[Gloucs] howto google

Guy Edwards gloucs at mailman.lug.org.uk
Wed Aug 28 09:06:01 2002


Hi,

Last night someone was asking how the site got ranked on Google?


We include these tags on each page in the header:

(a short description of the page)

<meta content="The Gloucestershire Linux User Group (GlosLUG) webpages -
Linux information and local meetings" name="description" />

(some keywords that you might type into a search engine to find it)

<meta content="Linux Gloucestershire GlosLUG Linux User Group
gloucs.lug.org.uk Linux support Cheltenham Stroud Gloucester Cotswolds
Forest open source mandrake redhat suse" name="keywords" />

(tell it to revisit quite often because the site changes)

<meta name="Revisit-After" content="14 Days" />

The text for each page should be near the top too, on the index page the
description of the group is right near the top so you see something
meaningfull (hopefully) in the google summary.

The articles now have individual descriptive tags but thats within the
pask week so I doubt they'll come up in a search.

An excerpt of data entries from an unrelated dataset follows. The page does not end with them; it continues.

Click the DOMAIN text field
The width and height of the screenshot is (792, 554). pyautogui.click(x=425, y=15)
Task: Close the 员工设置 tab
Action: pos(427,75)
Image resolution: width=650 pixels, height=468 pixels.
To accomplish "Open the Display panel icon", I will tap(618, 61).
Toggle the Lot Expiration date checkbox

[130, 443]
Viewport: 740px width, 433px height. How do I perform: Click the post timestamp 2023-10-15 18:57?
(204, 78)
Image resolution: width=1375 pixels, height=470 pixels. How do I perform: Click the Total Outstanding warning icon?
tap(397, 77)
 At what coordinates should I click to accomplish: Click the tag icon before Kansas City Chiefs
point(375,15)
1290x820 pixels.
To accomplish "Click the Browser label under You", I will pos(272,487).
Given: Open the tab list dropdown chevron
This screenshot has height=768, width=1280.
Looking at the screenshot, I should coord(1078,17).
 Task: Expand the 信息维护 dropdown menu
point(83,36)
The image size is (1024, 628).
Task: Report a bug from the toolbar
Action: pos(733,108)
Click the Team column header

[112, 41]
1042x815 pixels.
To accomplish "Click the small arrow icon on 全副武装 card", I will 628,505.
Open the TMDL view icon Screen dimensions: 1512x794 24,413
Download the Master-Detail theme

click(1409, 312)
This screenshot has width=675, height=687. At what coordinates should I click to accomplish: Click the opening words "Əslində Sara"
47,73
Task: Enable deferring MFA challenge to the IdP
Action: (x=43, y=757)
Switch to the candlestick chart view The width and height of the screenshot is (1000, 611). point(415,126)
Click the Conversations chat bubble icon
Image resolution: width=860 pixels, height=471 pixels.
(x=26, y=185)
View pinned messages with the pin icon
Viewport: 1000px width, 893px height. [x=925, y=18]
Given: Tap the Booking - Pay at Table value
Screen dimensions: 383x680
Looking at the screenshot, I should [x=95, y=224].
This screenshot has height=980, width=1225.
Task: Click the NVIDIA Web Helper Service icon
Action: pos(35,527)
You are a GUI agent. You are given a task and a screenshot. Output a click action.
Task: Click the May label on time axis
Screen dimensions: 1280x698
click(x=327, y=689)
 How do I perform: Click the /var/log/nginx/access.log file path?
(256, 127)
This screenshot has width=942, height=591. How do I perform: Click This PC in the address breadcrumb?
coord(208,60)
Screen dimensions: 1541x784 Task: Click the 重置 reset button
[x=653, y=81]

We also made sure the site was registered with them by filling in one of
thier site submission forms.

--------------------------------

They've got a faq covering what they blacklist you for and lots of other
things at:
http://www.google.co.uk/webmasters/

---------------------------------------------------------
How the page ranking is decided, from:
http://www.google.co.uk/technology/index.html

PageRank relies on the uniquely democratic nature of the web by using
its vast link structure as an indicator of an individual page's value.
In essence, Google interprets a link from page A to page B as a vote, by
page A, for page B. But, Google looks at more than the sheer volume of
votes, or links a page receives; it also analyzes the page that casts
the vote. Votes cast by pages that are themselves "important" weigh more
heavily and help to make other pages "important."

Important, high-quality sites receive a higher PageRank, which Google
remembers each time it conducts a search. Of course, important pages
mean nothing to you if they don't match your query. So, Google combines
PageRank with sophisticated text-matching techniques to find pages that
are both important and relevant to your search. Google goes far beyond
the number of times a term appears on a page and examines all aspects of
the page's content (and the content of the pages linking to it) to
determine if it's a good match for your query.